The James Webb Space Telescope has discovered galaxies that are extremely old and large. While this may seem normal, it is said that these galaxies should not actually exist.
The James Webb Space Telescope (JWST or Webb) has continued to change the way we view space since it began its mission last year. But the telescope’s latest discovery has left astronomers confused because Webb took pictures of galaxies that shouldn’t have existed.
The six galaxies discovered in the light of the current information we have are not supposed to be there, but they are there and no one can explain how they formed. These galaxies found are almost as large as the Milky Way and are filled with mature red stars. By analyzing the light from these galaxies, astronomers calculated how far they were, and therefore how old they were. Accordingly, galaxies were found to have formed only 500 to 700 million years after the Big Bang. These years may sound big on a human scale, but they can be expressed as the infancy of the universe.
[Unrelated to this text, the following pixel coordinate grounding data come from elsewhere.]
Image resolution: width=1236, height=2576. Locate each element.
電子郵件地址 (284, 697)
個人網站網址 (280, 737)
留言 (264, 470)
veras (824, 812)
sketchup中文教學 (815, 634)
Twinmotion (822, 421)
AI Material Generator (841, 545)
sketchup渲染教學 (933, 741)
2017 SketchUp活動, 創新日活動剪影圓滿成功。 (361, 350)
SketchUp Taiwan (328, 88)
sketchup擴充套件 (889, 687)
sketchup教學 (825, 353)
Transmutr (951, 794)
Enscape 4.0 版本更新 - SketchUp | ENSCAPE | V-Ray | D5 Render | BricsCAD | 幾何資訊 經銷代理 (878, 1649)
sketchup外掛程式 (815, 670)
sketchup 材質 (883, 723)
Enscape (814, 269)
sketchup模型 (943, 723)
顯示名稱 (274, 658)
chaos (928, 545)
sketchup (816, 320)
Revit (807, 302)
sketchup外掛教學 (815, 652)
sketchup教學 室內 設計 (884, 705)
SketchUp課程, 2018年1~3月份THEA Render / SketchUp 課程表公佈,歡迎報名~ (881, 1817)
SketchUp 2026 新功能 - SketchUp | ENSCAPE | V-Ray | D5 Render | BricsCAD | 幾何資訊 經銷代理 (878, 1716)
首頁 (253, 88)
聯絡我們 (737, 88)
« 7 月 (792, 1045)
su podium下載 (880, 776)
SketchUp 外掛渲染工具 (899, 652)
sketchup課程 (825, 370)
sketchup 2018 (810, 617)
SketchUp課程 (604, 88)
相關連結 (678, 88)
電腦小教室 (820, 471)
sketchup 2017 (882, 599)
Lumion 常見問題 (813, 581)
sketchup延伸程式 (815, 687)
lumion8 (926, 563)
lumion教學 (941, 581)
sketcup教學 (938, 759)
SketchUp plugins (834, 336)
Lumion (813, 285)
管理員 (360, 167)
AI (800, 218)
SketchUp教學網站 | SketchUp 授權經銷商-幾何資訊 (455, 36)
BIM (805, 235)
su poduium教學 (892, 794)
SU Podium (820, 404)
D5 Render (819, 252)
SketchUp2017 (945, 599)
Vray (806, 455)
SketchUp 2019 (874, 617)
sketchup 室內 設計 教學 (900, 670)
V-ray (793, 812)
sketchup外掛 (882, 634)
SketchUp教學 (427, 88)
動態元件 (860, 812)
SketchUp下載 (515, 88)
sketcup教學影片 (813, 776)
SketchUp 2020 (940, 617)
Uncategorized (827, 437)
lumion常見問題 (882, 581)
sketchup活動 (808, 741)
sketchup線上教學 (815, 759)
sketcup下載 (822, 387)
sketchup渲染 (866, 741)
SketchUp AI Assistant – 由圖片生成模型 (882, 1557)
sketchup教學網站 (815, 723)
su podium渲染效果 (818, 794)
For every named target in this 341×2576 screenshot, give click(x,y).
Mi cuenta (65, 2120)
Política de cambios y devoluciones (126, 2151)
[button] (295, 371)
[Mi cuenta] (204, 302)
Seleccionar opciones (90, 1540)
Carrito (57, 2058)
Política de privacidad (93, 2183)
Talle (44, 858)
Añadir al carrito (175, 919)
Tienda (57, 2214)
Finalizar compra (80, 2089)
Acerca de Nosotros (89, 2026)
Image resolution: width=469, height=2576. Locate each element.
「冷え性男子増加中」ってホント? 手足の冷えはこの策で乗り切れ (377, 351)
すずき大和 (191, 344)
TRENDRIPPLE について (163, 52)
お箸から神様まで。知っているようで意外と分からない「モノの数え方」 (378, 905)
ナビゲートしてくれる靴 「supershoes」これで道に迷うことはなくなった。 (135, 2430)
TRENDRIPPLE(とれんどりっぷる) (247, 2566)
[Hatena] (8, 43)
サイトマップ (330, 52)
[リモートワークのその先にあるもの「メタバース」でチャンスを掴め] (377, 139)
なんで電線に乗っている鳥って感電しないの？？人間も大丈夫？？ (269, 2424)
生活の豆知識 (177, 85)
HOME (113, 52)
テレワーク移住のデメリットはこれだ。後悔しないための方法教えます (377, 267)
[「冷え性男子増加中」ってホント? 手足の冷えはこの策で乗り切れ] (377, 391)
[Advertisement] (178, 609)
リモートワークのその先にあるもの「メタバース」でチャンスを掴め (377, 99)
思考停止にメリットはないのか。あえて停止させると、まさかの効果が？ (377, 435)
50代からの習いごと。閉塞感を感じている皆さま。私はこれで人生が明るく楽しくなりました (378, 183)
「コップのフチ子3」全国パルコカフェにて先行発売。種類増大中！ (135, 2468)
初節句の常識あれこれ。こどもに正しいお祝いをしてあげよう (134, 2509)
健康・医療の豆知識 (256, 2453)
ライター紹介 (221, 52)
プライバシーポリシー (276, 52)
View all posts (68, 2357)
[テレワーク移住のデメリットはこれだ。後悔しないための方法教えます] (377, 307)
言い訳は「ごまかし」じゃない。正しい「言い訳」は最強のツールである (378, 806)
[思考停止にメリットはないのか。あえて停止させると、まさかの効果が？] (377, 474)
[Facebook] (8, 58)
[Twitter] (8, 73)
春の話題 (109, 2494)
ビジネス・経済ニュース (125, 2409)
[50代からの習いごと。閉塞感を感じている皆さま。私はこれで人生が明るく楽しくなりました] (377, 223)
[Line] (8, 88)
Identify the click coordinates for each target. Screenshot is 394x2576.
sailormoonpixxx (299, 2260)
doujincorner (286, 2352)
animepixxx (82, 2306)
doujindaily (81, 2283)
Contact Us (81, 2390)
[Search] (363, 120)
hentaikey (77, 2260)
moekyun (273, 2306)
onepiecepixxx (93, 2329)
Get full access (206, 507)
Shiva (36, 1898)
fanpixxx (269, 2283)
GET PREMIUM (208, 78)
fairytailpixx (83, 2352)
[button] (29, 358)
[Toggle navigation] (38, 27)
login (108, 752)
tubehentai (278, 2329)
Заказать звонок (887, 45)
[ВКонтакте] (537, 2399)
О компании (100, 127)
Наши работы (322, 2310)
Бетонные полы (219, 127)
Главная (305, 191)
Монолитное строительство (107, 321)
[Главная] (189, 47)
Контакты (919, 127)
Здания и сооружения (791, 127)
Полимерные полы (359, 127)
They Weren’t Supposed To Exist
But being nearly 13 billion years old isn’t what makes them weird. Scientists say they shouldn’t exist according to current cosmological theory because at that time galaxies shouldn’t have had enough matter to form as many stars as ours. Therefore, the observed galaxies should not exist at all.
In observations made with instruments such as Hubble, it was determined that galaxies formed in the early stages of the universe were small and bluish in color. Therefore, what Webb has shown contradicts our previous knowledge. Young stars generally shine blue, and their luminosity shifts to red as they age and run out of fuel. Therefore, distant galaxies are expected to be blue, not red (remember that it takes time for light to reach Earth, so when viewing telescopic images we are actually looking back in time and seeing distant objects in the past).
These Galaxies Could Be Something Else
Joel Leja, professor of astronomy and astrophysics at Penn State, said before astronomers start rewriting their cosmology theory to explain how these galaxies came together so quickly after the Big Bang, they need to make sure it’s nothing more than the weird red dots they’re looking at. For example, stars in the early universe may emit light in exotic ways due to their lack of heavy elements, and perhaps we don’t include them in our models.”
The fact that these six galaxies look old and large means they formed hundreds of stars each year shortly after the Big Bang. Our Milky Way, on the other hand, forms one to two new stars each year. The team wants to lift the veil of secrecy by making more observations.